STATED TASK: Repeat each of the following lines word for word.

PROVIDED DATA:
- - - -
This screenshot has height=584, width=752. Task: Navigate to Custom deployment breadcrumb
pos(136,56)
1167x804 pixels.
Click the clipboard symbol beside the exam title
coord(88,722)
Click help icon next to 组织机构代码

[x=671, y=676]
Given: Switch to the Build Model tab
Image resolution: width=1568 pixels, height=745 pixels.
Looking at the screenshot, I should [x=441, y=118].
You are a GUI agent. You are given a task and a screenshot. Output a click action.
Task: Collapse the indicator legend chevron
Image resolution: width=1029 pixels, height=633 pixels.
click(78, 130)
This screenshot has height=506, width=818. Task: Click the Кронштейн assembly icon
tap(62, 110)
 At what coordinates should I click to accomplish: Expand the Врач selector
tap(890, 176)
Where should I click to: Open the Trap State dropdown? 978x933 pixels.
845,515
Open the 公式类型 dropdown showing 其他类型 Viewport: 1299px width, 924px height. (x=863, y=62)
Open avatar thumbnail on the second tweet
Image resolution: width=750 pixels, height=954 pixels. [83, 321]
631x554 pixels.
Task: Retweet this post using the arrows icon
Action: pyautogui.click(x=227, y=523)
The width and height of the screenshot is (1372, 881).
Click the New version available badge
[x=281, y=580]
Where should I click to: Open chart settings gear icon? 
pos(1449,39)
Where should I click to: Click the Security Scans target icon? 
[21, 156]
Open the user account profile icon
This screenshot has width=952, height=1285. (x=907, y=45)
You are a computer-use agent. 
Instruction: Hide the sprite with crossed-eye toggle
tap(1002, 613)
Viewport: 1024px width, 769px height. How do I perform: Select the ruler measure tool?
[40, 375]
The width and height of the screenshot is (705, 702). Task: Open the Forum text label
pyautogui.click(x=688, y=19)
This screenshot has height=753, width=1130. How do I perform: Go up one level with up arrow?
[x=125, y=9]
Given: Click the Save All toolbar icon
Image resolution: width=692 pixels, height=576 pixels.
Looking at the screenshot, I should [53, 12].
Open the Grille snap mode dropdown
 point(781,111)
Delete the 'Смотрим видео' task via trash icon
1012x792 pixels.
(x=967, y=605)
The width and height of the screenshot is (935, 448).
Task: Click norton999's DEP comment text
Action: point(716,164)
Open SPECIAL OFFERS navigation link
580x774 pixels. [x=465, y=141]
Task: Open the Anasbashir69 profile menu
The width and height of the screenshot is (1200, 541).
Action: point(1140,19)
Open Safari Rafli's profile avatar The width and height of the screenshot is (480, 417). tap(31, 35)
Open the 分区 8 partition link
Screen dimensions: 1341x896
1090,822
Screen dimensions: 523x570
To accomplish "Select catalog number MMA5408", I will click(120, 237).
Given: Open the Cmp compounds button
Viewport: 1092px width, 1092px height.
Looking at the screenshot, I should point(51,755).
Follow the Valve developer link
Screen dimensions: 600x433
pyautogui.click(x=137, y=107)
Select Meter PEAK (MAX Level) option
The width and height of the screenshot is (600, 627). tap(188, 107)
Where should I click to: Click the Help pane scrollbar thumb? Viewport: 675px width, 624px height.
- - - -
TASK OUTPUT:
This screenshot has height=584, width=752. Task: Navigate to Custom deployment breadcrumb
pos(136,56)
1167x804 pixels.
Click the clipboard symbol beside the exam title
coord(88,722)
Click help icon next to 组织机构代码

[x=671, y=676]
Given: Switch to the Build Model tab
Image resolution: width=1568 pixels, height=745 pixels.
Looking at the screenshot, I should [x=441, y=118].
You are a GUI agent. You are given a task and a screenshot. Output a click action.
Task: Collapse the indicator legend chevron
Image resolution: width=1029 pixels, height=633 pixels.
click(78, 130)
This screenshot has height=506, width=818. Task: Click the Кронштейн assembly icon
tap(62, 110)
 At what coordinates should I click to accomplish: Expand the Врач selector
tap(890, 176)
Where should I click to: Open the Trap State dropdown? 978x933 pixels.
845,515
Open the 公式类型 dropdown showing 其他类型 Viewport: 1299px width, 924px height. (x=863, y=62)
Open avatar thumbnail on the second tweet
Image resolution: width=750 pixels, height=954 pixels. [83, 321]
631x554 pixels.
Task: Retweet this post using the arrows icon
Action: pyautogui.click(x=227, y=523)
The width and height of the screenshot is (1372, 881).
Click the New version available badge
[x=281, y=580]
Where should I click to: Open chart settings gear icon? 
pos(1449,39)
Where should I click to: Click the Security Scans target icon? 
[21, 156]
Open the user account profile icon
This screenshot has width=952, height=1285. (x=907, y=45)
You are a computer-use agent. 
Instruction: Hide the sprite with crossed-eye toggle
tap(1002, 613)
Viewport: 1024px width, 769px height. How do I perform: Select the ruler measure tool?
[40, 375]
The width and height of the screenshot is (705, 702). Task: Open the Forum text label
pyautogui.click(x=688, y=19)
This screenshot has height=753, width=1130. How do I perform: Go up one level with up arrow?
[x=125, y=9]
Given: Click the Save All toolbar icon
Image resolution: width=692 pixels, height=576 pixels.
Looking at the screenshot, I should [53, 12].
Open the Grille snap mode dropdown
 point(781,111)
Delete the 'Смотрим видео' task via trash icon
1012x792 pixels.
(x=967, y=605)
The width and height of the screenshot is (935, 448).
Task: Click norton999's DEP comment text
Action: point(716,164)
Open SPECIAL OFFERS navigation link
580x774 pixels. [x=465, y=141]
Task: Open the Anasbashir69 profile menu
The width and height of the screenshot is (1200, 541).
Action: point(1140,19)
Open Safari Rafli's profile avatar The width and height of the screenshot is (480, 417). tap(31, 35)
Open the 分区 8 partition link
Screen dimensions: 1341x896
1090,822
Screen dimensions: 523x570
To accomplish "Select catalog number MMA5408", I will click(120, 237).
Given: Open the Cmp compounds button
Viewport: 1092px width, 1092px height.
Looking at the screenshot, I should point(51,755).
Follow the Valve developer link
Screen dimensions: 600x433
pyautogui.click(x=137, y=107)
Select Meter PEAK (MAX Level) option
The width and height of the screenshot is (600, 627). tap(188, 107)
Where should I click to: Click the Help pane scrollbar thumb? Viewport: 675px width, 624px height.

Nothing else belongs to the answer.